Steps for setting up a VPN network with OpenVPN.
'#>' means output you should see during the process.
- Install dependencies:
sudo apt install zip ntpdate ntp
- Update time:
sudo service ntp stop
sudo ntpdate pool.ntp.org
sudo service ntp start
- Create user for CA Server and logon:
sudo adduser ca
su ca
cd ~
- Download Easy-RSA tool:
wget https://github.com/OpenVPN/easy-rsa/archive/master.zip
unzip master.zip
cd easy-rsa-master/easyrsa3
- Init PKI (Public Key Infrastructure):
./easyrsa init-pki
#> init-pki complete; you may now create a CA or requests.
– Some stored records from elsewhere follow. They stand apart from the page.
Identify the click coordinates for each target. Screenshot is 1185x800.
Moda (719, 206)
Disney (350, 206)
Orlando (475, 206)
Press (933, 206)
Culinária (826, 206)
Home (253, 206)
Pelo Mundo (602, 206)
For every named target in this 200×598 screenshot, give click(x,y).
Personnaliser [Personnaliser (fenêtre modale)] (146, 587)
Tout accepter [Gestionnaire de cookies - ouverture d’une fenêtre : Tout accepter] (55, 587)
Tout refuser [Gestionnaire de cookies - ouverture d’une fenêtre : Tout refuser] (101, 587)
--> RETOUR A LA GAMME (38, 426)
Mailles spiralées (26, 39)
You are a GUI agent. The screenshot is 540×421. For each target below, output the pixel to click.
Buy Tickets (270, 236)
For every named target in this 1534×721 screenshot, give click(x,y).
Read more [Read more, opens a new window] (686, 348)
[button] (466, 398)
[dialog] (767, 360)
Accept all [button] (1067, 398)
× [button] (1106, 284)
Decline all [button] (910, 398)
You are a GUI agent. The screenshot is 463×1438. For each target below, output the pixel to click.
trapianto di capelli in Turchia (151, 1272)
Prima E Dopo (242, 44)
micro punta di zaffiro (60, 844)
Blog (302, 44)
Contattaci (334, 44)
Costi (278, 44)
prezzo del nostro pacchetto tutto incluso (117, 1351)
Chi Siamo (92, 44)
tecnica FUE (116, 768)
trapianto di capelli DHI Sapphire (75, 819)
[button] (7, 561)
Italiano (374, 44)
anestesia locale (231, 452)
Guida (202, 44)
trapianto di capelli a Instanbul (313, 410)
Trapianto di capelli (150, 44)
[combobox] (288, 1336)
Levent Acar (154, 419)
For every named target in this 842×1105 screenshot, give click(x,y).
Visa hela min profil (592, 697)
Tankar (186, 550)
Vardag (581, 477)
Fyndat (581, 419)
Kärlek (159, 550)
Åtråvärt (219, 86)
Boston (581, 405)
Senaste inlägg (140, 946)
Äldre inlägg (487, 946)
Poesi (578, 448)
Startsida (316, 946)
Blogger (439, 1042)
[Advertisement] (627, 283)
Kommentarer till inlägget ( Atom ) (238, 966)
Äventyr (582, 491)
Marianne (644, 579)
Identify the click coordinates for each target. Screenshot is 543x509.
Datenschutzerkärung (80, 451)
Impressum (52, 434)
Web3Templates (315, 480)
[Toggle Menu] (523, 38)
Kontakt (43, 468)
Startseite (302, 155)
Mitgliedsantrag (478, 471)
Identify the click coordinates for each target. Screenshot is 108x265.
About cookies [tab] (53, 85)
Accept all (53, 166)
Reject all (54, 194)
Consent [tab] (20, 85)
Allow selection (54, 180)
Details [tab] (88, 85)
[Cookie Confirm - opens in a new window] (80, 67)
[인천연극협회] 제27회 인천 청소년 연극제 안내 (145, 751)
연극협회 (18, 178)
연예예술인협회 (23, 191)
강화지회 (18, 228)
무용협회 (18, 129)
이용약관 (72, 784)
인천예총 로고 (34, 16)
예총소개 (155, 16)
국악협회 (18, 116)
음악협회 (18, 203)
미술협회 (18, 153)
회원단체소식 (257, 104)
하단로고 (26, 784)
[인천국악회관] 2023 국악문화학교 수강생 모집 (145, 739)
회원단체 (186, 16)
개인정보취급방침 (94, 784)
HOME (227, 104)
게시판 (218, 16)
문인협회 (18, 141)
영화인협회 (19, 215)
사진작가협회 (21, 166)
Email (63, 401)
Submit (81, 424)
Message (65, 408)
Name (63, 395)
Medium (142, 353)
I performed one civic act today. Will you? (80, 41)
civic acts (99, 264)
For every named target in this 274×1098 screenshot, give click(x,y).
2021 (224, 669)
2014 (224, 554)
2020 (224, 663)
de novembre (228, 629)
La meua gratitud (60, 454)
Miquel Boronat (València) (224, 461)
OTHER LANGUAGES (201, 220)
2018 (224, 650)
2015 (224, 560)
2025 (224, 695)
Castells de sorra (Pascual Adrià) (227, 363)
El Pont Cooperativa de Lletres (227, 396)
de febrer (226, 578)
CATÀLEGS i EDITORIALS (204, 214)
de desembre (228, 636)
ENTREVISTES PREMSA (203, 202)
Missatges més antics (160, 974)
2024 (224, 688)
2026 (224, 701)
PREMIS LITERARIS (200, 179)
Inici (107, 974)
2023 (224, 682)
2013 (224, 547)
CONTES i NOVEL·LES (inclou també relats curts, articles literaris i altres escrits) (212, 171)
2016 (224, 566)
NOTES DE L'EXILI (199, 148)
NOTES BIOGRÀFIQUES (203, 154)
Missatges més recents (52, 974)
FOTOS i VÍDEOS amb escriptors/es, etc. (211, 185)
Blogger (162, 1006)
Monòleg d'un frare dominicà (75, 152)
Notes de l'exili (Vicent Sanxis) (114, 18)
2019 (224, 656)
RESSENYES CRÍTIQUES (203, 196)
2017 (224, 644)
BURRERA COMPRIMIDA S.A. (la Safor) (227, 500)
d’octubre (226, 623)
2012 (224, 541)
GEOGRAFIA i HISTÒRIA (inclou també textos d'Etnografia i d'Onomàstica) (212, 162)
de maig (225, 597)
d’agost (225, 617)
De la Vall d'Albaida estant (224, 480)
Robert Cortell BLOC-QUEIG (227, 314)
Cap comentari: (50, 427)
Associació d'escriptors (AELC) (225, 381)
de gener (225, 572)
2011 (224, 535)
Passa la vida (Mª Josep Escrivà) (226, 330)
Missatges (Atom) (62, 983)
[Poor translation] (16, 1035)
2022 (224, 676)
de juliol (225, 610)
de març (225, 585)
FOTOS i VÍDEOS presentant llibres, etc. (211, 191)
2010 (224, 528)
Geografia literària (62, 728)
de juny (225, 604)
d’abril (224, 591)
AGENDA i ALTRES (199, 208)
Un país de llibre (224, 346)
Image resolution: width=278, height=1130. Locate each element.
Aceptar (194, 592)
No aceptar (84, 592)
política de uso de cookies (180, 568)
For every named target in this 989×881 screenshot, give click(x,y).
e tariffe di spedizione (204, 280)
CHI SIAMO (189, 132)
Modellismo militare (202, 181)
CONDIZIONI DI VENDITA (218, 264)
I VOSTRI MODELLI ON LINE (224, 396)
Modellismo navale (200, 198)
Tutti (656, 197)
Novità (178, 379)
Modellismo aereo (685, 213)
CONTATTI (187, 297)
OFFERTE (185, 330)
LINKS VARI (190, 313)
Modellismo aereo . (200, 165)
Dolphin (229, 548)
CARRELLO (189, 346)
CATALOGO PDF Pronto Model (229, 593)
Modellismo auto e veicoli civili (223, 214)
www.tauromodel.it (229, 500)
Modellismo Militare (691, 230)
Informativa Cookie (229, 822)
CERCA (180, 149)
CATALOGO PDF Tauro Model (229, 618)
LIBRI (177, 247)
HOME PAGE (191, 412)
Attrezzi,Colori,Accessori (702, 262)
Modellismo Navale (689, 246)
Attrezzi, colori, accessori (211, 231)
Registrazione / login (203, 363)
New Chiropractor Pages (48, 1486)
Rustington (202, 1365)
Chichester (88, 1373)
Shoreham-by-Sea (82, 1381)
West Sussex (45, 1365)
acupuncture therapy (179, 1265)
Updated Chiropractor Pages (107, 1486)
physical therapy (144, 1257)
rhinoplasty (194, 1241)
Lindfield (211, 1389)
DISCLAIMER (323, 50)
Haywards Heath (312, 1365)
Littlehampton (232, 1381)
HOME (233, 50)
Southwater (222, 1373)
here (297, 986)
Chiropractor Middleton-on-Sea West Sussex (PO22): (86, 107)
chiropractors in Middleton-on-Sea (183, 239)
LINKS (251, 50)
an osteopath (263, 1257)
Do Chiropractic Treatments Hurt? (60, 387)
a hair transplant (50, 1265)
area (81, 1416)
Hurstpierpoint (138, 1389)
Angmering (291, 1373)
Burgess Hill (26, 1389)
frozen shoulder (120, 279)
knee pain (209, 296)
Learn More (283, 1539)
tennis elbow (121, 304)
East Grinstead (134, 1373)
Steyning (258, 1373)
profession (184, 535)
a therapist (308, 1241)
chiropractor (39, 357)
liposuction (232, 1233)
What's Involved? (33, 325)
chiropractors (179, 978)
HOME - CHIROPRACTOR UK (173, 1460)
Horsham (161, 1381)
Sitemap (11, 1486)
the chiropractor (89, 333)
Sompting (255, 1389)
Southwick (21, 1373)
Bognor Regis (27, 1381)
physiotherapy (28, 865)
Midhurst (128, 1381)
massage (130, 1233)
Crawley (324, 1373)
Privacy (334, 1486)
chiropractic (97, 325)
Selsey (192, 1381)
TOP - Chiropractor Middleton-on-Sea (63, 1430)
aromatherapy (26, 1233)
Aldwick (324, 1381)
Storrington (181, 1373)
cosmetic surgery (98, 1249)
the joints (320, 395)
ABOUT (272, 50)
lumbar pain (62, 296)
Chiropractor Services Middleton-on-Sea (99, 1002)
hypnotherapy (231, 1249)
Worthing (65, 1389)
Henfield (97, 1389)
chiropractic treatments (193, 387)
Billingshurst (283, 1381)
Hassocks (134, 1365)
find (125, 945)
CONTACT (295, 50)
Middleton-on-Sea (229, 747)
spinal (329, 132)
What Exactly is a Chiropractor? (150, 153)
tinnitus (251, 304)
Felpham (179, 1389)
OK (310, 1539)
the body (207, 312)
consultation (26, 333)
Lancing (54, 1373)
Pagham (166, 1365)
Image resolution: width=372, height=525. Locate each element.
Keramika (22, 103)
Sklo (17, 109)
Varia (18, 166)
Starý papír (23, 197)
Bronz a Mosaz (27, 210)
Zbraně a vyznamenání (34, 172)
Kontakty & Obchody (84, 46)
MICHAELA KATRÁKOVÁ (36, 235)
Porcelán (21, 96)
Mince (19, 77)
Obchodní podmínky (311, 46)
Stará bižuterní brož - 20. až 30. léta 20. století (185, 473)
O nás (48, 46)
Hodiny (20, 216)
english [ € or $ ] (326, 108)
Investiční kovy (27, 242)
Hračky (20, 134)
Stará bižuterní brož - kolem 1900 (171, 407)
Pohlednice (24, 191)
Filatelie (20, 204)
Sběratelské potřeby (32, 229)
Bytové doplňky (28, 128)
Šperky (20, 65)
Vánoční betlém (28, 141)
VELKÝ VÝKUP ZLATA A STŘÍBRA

#> Your newly created PKI dir is: /home/ca/easy-rsa-master/easyrsa3/pki
- Building CA:
./easyrsa build-ca
#> Generating a 2048 bit RSA private key
#> ... [Common Name]
Write your [Common Name]. Usualy it is ca.[domain].
If you don't want parovide password on any request add nopass (IT's INSECURE!!!):
./easyrsa build-ca nopass
There are two important files on this step:
- ./pki/ca.crt
- ./pki/private/ca.key
DO NOT EVER (!!!) show or transfer ca.key! File ca.crt is public, so you can (and must :)) show it for everyone.